Even after a San Jose store opens in the next few years, Bass Pro Shops promises to continue as a retail juggernaut for Orchard Valley as well as for municipal sales tax receipts.

To be sure, Orchard Valley got caught in The Great Recession. The last nail in Bass Pro was driven just as the housing crash started in 2006.

What ails the complex with its ample vacant in-line stores, empty Best Buy space, and restaurant pads yet to be built is the equivalent of someone stopping a sex change operation at the mid-point. Orchard Valley started as a lifestyle center and mid-way through the recession developers changed direction and tried to make it into an outlet center to adjust to a rapidly changing retail world. What you now have is neither beast nor fowl.

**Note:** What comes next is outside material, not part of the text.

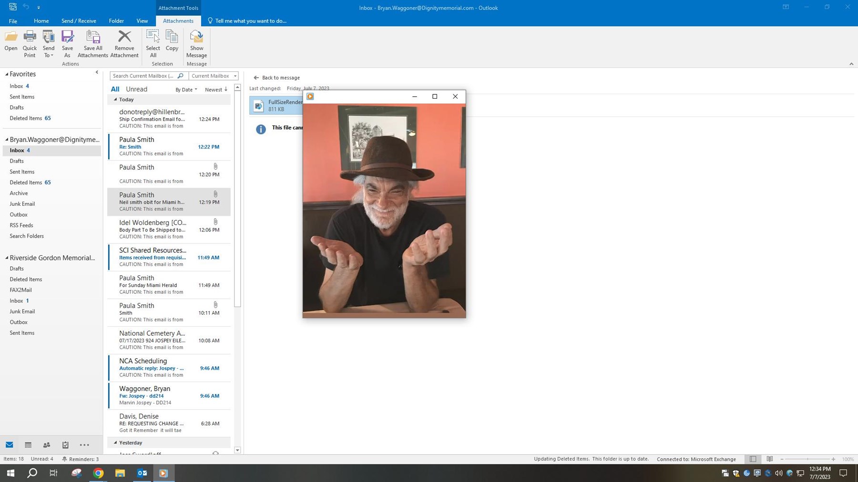Open Junk Email folder under Bryan.Waggoner
The image size is (858, 482).
point(22,204)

Best Buy closed not because Orchard Valley was a failure or the marketplace wasn’t supportive enough but due to changing reality. Best Buy has had to reconfigure itself to survive in an onslaught of electronic sales on the Internet. Too many customers were using their stores as showrooms and then buying on the Internet. To chart a new course, Best Buy had to shed expenses. They took some underperforming stores and closed them. But they also shuttered stores that they perceived as marketplace overlap. Manteca’s blessing in this case turned out to be a curse. Manteca is smack dab in the middle of a consumer market of 1.1 million people within 18 miles. Stockton, Modesto and Tracy all had established Best Buy stores. Pulling the plug on Manteca was an obvious move for a company that had to slash ongoing brick and mortar costs, even if they were locations that were making sales quotas.

Best Buy believes the answer is a leaner, meaner more service orientated retail experience. Almost all of their stores are too big for their new strategy. Best Buy isn’t the only small box or medium box retailer taking that view.

Meanwhile, Orchard Valley’s outlet strategy is sputtering somewhat. There is interest given the Modesto-Stockton-Tracy market coupled with Bass Pro’s 2.5 million annual draw. But retailers that go into outlets are used to layouts that either open up to parking lots or else give the rear of their stores ample space for signage to passing motorists.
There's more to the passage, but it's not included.